Data section
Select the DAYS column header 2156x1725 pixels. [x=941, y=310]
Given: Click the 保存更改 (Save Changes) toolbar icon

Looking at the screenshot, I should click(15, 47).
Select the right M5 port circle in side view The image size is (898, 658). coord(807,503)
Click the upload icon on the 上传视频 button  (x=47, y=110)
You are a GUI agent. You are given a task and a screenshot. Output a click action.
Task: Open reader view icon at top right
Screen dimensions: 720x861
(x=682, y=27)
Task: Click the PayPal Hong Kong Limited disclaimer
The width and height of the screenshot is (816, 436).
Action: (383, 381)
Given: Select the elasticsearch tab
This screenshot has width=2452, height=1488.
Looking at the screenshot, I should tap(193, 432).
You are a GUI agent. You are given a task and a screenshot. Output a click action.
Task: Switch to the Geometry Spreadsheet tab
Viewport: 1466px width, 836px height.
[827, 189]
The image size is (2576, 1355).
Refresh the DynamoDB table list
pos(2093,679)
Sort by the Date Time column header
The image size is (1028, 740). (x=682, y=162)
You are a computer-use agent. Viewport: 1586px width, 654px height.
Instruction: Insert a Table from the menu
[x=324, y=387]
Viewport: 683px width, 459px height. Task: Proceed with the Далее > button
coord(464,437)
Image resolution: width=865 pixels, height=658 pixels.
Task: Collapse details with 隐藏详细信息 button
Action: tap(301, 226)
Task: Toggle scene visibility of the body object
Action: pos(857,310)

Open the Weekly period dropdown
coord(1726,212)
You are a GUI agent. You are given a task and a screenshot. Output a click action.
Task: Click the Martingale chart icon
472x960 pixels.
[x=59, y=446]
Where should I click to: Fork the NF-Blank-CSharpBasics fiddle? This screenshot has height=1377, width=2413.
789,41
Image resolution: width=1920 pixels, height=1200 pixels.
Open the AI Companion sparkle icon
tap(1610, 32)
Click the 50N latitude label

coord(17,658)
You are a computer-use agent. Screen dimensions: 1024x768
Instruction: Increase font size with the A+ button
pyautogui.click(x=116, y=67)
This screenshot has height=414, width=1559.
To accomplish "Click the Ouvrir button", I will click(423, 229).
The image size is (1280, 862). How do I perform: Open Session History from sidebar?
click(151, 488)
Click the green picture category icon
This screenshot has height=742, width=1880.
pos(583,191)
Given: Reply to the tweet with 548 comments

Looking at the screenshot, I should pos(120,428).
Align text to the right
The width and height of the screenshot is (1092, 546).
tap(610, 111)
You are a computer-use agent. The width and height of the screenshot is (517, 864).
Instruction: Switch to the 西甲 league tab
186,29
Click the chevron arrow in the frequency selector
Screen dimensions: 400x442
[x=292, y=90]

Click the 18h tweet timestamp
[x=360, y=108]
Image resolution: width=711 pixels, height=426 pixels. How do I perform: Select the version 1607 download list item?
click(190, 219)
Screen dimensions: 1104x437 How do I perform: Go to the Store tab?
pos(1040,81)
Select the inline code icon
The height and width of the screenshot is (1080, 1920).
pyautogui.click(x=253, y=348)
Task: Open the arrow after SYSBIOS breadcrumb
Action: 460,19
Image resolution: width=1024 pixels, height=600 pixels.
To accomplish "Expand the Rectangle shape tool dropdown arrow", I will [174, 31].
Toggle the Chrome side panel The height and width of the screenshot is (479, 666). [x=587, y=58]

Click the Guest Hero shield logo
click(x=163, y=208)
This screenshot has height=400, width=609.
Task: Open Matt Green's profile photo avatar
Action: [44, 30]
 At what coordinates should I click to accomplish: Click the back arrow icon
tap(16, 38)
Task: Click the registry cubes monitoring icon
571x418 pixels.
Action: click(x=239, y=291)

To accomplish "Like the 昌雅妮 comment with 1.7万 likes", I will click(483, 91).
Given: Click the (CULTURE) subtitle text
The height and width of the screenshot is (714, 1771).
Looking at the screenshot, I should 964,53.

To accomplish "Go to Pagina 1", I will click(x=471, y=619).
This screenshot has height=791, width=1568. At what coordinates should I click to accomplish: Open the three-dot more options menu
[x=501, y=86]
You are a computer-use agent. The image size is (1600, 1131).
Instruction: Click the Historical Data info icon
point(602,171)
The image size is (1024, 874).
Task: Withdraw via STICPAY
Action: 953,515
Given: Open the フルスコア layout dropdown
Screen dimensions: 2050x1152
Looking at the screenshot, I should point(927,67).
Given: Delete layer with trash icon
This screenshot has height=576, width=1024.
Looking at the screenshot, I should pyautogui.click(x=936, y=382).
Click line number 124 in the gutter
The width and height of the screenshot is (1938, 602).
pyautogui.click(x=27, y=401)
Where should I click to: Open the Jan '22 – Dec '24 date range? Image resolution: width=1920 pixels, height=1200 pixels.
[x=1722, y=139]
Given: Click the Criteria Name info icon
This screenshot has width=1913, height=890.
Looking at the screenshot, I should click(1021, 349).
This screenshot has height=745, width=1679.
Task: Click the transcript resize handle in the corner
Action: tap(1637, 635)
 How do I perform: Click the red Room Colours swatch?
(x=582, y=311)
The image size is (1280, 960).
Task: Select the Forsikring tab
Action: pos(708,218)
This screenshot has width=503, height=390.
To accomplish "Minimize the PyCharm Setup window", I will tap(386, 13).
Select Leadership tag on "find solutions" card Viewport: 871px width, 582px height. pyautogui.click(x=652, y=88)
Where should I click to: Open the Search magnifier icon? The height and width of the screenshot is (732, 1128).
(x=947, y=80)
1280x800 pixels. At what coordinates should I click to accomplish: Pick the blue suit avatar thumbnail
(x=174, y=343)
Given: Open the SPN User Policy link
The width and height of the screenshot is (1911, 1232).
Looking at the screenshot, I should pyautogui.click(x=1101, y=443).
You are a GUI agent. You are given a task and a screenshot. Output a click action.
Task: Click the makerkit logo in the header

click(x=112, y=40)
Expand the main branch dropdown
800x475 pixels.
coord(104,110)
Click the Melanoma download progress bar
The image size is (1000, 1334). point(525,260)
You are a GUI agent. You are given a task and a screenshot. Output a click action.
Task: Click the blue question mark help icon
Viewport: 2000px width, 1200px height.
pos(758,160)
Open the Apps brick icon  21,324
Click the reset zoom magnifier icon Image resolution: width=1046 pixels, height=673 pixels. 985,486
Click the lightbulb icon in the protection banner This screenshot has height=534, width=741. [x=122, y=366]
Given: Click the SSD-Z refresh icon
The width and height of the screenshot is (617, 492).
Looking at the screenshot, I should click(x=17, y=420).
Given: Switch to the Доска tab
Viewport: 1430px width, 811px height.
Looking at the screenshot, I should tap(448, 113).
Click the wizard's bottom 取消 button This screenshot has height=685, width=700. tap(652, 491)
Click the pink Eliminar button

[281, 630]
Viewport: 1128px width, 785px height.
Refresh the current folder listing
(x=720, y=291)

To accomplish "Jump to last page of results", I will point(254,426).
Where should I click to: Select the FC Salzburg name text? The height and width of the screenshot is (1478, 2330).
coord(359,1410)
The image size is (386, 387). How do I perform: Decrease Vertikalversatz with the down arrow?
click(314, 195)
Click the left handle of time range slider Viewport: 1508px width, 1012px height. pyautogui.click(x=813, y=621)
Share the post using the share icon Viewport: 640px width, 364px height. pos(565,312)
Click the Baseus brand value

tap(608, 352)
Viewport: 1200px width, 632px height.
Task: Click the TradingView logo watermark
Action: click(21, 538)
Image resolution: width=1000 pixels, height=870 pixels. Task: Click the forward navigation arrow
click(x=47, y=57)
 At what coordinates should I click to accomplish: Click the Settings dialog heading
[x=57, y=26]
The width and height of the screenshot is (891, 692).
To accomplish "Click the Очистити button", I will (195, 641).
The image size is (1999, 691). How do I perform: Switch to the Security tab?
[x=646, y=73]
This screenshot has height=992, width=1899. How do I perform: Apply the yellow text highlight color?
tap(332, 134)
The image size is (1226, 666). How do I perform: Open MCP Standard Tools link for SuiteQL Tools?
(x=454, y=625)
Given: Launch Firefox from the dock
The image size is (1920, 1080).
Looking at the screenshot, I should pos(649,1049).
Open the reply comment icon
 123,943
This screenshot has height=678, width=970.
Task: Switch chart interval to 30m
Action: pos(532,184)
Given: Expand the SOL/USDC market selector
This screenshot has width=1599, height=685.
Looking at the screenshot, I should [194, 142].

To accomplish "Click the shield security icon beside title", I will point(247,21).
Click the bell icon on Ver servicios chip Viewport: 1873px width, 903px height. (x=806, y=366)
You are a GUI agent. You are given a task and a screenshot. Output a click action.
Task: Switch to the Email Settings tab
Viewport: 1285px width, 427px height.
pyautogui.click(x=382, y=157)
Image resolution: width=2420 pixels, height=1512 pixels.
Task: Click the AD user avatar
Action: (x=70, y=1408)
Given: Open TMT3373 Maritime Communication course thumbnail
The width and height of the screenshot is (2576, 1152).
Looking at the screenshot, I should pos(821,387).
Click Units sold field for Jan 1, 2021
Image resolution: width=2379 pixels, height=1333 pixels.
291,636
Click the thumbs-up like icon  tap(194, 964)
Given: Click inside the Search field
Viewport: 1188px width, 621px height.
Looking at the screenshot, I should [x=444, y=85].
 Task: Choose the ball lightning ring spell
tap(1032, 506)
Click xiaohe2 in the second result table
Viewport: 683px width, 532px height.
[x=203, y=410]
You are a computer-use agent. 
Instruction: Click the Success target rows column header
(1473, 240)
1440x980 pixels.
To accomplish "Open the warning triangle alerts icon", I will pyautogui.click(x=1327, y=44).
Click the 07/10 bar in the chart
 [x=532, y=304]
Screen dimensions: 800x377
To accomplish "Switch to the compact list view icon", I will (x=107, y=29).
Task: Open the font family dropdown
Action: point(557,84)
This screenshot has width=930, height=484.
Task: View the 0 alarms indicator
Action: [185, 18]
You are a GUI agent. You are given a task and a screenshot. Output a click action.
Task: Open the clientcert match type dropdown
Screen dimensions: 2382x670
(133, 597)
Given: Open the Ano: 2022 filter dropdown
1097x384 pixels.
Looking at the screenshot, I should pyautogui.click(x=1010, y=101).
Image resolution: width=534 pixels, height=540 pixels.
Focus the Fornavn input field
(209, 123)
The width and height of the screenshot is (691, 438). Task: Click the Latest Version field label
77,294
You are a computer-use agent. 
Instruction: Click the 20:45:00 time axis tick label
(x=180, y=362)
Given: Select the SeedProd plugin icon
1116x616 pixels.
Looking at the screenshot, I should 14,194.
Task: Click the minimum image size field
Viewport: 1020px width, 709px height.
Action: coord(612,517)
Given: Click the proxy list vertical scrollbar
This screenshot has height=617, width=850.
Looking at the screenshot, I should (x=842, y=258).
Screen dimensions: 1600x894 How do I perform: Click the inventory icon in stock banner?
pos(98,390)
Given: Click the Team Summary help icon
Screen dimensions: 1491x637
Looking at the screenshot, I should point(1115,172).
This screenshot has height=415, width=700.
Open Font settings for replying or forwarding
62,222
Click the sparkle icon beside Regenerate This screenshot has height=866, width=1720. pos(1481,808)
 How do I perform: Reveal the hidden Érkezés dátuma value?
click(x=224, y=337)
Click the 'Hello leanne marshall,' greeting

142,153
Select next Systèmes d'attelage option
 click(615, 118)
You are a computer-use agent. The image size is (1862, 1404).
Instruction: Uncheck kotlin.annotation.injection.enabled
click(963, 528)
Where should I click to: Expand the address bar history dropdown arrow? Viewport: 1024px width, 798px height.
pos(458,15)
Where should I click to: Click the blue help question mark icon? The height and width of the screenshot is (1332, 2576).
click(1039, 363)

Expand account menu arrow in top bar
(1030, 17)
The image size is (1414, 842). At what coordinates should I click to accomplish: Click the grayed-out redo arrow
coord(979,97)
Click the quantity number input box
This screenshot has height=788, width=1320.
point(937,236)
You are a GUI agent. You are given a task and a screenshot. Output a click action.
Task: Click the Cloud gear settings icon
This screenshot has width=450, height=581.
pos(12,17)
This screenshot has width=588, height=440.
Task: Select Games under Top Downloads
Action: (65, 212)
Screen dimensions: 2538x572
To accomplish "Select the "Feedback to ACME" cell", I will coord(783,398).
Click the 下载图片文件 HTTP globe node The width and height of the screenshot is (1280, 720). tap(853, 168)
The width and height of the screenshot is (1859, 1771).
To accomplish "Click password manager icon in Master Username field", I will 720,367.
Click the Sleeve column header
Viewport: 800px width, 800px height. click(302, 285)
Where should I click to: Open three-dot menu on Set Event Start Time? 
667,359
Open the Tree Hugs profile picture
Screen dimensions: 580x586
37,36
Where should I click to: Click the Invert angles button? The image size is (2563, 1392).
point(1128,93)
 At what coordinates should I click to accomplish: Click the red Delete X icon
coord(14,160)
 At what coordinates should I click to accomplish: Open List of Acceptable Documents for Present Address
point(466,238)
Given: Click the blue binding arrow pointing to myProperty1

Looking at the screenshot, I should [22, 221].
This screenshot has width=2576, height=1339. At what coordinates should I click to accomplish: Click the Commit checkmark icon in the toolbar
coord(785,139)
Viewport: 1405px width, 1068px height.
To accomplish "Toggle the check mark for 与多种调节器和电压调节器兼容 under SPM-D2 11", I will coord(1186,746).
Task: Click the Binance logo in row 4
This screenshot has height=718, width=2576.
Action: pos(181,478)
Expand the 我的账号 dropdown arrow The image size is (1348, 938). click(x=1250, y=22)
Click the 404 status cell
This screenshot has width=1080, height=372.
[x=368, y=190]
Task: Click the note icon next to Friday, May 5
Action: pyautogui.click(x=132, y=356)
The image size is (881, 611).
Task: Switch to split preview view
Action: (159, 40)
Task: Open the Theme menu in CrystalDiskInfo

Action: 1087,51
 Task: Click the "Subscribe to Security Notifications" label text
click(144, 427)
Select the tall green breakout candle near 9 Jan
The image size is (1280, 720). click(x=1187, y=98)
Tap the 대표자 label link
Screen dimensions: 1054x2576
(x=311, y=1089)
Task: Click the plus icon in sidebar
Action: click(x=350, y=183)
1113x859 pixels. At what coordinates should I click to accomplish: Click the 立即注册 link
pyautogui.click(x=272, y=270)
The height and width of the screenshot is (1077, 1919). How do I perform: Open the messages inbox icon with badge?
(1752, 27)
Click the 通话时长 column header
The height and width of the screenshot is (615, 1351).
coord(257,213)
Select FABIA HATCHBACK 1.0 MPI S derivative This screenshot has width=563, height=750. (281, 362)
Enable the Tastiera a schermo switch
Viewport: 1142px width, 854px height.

Stated task
Could you write out the rows from the first one through the line containing "Click the upload" again, changing "toolbar icon" to "toolbar button" and keeping everything else the same?

Full output
Select the DAYS column header 2156x1725 pixels. [x=941, y=310]
Given: Click the 保存更改 (Save Changes) toolbar button

Looking at the screenshot, I should click(15, 47).
Select the right M5 port circle in side view The image size is (898, 658). coord(807,503)
Click the upload icon on the 上传视频 button  (x=47, y=110)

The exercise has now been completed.